そもそもインプラント治療を選択した人が歯を喪失した最大の原因が「歯周病」です。
歯周病は治療をおこなったとしても、簡単に治ったり無くなったりするという病態ではありません。残念ながら他の理由で歯を失った人に比べて、歯周病の既往歴のある方はインプラント周囲病変の罹患リスクが高いという報告があります。
なかい歯科では、歯周病に罹患している方のインプラント治療をおこなう場合、可能な限り歯周病を治してから治療を開始します。

大切なインプラントを守るために・・・メインテナンスの必要性

大切なことは、「かからない」または「病態を活性化させない」ための予防です。
リスクを減らす方法は、いくつかあります。
周囲炎を活性化させない為には、患者さま自身の日頃からの地道なブラッシング、定期的なプロフェッショナルによるメインテナンス、このふたつが何より重要です。
まずは、どうしてメインテナンスが必要であるのか。インプラントに特化したメインテナンスを受けないことのリスクやデメリットを患者さまに正しく理解いただくことも私たちの重要な使命です。

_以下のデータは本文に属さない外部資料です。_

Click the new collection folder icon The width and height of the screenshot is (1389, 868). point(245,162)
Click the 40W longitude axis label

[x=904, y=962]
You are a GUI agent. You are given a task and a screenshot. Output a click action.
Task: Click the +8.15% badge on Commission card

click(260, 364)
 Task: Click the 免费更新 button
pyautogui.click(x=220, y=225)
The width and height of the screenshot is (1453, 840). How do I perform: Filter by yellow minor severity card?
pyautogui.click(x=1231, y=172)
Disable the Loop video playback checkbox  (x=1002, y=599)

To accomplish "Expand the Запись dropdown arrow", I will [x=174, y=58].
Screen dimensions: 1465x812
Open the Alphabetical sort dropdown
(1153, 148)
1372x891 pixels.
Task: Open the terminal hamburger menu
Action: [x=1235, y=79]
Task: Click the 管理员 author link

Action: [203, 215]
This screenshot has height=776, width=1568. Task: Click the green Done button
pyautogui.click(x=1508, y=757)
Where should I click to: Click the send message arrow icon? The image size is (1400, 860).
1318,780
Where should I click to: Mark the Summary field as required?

くわしくは、予防・メインテナンスページを参照ください。

メインテンス指向型のインプラント計画

なかい歯科では、さまざまな患者さまへのインプラント治療を行っています。 患者さまごとに条件やリスクは異なりますが、「メインテンス指向型」のインプラント治療を設計する場合もあります。例えば、厳しい歯周病リスクを有する口腔内環境の患者さまには、どのような特性を持つインプラントをどんな術式で埋入するのか?上部構造の形態や固定方法、審美性、咬合負担、それらに、プロフェッショナルメインテナンスの際のチェック方法等を加味して、インプラント埋入計画が策定されます。

くわしくは、インプラントページを参照ください。

インプラント周囲炎の治療について

不幸にもメインテナンスの重要性を知らされず、既に重度のインプラント周囲炎に罹患された方、また、メインテナンスに通っていたにもかかわらず、症状を発症したというケースもあります。
この、インプラント周囲病変はまだ限られたエビデンスしかない研究途中の病態であり、特に進行のすすんだ周囲炎については介入が容易ではありません。効果的治療法もいまだ確立されていないため、治療には困難を伴います。
なかい歯科では、現在分かっているいくつかの治療法の中から、外科的介入を含む最善と思われる方法とタイミングでできる限りの治療を行っています。
インプラント周囲病変は、早期発見、早期適切介入が肝要とされています。
私たちなかい歯科では、今後もインプラント周囲病変についての知識を深め、最新の知見を常にアップデートしながら、より適切で効果ある治療を患者さまに提供していきたいと考えています

実際の症例

インプラント周囲粘膜炎(インプラント周囲炎の前段階)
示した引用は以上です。